Task to carry out:
Return verbatim the part of the material that opens with the line containing "You are a computer-use agent. Screen" and closes with the line containing "Action: (247, 180)", with both of those lines included.

# # # # #

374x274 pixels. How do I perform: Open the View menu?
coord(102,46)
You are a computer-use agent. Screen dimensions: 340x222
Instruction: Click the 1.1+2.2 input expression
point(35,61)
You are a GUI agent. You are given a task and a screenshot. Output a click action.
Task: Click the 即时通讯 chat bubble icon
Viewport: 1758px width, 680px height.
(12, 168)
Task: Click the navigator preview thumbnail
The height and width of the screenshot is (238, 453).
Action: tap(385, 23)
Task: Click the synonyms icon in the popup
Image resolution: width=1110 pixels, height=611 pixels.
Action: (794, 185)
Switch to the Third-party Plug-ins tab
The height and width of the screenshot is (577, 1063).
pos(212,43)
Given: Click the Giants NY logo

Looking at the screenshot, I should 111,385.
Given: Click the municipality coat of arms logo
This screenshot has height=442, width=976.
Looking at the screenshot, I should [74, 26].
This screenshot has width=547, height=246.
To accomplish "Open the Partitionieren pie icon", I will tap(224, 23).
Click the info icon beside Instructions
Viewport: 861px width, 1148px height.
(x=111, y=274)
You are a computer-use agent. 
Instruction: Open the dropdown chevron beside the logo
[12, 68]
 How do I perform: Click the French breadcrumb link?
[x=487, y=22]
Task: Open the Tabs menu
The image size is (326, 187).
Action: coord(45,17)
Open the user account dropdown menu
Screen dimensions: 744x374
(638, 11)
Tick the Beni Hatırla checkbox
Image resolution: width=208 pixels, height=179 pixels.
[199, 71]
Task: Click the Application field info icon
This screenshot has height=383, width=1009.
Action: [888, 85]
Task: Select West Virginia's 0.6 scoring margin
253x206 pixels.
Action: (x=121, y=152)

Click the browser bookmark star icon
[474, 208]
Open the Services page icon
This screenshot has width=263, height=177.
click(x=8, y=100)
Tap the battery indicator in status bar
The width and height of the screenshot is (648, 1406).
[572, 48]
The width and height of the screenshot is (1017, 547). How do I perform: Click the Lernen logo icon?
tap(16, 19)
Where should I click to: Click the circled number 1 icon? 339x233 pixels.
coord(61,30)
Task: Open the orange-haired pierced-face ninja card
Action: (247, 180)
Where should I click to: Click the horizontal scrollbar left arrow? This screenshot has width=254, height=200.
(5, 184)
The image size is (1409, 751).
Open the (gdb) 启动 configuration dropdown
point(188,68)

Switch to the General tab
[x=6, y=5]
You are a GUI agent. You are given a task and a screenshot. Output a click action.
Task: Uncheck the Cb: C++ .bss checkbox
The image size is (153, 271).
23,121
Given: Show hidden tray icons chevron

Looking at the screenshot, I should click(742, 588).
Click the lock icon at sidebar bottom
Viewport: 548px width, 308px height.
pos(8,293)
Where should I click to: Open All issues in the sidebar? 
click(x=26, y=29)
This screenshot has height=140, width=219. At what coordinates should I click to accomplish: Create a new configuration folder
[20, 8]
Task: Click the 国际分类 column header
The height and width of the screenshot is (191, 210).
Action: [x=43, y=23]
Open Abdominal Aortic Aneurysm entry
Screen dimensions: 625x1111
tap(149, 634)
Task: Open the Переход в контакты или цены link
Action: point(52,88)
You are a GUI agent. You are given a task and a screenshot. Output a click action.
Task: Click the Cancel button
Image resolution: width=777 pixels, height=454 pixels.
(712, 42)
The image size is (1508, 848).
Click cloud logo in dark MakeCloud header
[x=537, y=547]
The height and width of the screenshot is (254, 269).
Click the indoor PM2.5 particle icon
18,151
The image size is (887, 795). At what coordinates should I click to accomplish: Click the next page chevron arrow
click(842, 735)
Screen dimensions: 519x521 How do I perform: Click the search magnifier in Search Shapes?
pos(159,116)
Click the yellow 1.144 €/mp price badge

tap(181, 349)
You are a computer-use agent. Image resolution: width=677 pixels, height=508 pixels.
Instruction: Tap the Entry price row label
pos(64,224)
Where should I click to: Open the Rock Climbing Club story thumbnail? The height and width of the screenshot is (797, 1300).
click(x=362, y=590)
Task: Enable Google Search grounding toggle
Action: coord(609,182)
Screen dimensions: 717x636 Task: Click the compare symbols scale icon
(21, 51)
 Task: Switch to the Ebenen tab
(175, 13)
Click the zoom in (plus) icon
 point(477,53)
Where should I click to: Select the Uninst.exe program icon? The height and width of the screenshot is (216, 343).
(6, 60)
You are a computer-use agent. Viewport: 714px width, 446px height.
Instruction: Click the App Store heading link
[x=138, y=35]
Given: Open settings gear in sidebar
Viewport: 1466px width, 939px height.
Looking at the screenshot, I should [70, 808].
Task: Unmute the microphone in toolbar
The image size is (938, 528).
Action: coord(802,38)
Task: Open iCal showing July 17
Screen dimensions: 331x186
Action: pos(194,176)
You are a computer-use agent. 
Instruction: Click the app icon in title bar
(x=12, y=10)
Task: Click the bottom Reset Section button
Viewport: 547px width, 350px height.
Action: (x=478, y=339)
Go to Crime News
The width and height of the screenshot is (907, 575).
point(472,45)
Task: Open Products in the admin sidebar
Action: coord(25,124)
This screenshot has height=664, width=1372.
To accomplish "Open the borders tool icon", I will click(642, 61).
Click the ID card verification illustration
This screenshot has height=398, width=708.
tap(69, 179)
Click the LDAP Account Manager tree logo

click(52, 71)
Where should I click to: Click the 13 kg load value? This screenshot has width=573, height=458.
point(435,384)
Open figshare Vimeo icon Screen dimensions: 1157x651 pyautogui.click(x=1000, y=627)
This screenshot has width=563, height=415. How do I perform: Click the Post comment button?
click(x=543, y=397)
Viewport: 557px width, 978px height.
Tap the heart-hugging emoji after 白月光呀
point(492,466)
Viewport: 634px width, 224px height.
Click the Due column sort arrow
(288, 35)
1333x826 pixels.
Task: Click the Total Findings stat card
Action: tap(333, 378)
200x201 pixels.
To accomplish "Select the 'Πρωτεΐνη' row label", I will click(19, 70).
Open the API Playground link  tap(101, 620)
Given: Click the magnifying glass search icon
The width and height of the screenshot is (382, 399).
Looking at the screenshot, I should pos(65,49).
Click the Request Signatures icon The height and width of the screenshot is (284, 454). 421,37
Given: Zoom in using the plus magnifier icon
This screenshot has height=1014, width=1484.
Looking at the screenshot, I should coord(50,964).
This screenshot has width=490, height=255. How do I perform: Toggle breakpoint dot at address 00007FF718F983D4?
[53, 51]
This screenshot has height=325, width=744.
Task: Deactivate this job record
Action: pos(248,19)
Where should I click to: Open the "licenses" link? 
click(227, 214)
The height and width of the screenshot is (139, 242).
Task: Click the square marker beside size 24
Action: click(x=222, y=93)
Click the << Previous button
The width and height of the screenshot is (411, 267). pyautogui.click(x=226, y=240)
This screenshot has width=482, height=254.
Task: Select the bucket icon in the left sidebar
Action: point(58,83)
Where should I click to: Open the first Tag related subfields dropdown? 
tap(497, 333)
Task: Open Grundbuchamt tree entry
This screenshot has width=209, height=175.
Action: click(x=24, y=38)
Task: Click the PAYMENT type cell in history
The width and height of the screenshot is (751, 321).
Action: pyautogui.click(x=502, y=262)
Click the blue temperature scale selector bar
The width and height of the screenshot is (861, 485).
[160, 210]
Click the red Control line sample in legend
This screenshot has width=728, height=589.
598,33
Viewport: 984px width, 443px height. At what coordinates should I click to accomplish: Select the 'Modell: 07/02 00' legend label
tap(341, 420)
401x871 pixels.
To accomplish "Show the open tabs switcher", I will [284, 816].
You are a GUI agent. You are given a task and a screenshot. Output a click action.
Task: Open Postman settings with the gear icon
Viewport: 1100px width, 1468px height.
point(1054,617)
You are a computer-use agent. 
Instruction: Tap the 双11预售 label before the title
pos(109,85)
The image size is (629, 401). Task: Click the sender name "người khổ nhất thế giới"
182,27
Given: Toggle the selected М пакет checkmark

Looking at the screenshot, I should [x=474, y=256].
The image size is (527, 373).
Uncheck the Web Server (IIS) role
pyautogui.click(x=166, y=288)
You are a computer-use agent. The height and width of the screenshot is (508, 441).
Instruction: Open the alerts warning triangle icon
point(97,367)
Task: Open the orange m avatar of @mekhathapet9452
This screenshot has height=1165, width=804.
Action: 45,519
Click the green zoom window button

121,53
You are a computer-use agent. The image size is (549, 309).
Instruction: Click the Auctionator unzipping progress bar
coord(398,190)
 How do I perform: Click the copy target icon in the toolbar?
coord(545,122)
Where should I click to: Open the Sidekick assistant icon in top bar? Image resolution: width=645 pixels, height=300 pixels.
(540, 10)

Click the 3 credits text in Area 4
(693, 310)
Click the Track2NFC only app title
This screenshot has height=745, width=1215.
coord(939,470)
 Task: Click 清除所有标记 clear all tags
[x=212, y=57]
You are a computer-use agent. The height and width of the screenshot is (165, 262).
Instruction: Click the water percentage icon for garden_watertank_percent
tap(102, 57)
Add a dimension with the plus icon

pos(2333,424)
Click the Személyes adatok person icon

# # # # #

Response to this task:
You are a computer-use agent. Screen dimensions: 340x222
Instruction: Click the 1.1+2.2 input expression
point(35,61)
You are a GUI agent. You are given a task and a screenshot. Output a click action.
Task: Click the 即时通讯 chat bubble icon
Viewport: 1758px width, 680px height.
(12, 168)
Task: Click the navigator preview thumbnail
The height and width of the screenshot is (238, 453).
Action: tap(385, 23)
Task: Click the synonyms icon in the popup
Image resolution: width=1110 pixels, height=611 pixels.
Action: (794, 185)
Switch to the Third-party Plug-ins tab
The height and width of the screenshot is (577, 1063).
pos(212,43)
Given: Click the Giants NY logo

Looking at the screenshot, I should 111,385.
Given: Click the municipality coat of arms logo
This screenshot has height=442, width=976.
Looking at the screenshot, I should [74, 26].
This screenshot has width=547, height=246.
To accomplish "Open the Partitionieren pie icon", I will tap(224, 23).
Click the info icon beside Instructions
Viewport: 861px width, 1148px height.
(x=111, y=274)
You are a computer-use agent. 
Instruction: Open the dropdown chevron beside the logo
[12, 68]
 How do I perform: Click the French breadcrumb link?
[x=487, y=22]
Task: Open the Tabs menu
The image size is (326, 187).
Action: coord(45,17)
Open the user account dropdown menu
Screen dimensions: 744x374
(638, 11)
Tick the Beni Hatırla checkbox
Image resolution: width=208 pixels, height=179 pixels.
[199, 71]
Task: Click the Application field info icon
This screenshot has height=383, width=1009.
Action: [888, 85]
Task: Select West Virginia's 0.6 scoring margin
253x206 pixels.
Action: (x=121, y=152)

Click the browser bookmark star icon
[474, 208]
Open the Services page icon
This screenshot has width=263, height=177.
click(x=8, y=100)
Tap the battery indicator in status bar
The width and height of the screenshot is (648, 1406).
[572, 48]
The width and height of the screenshot is (1017, 547). How do I perform: Click the Lernen logo icon?
tap(16, 19)
Where should I click to: Click the circled number 1 icon? 339x233 pixels.
coord(61,30)
Task: Open the orange-haired pierced-face ninja card
Action: (247, 180)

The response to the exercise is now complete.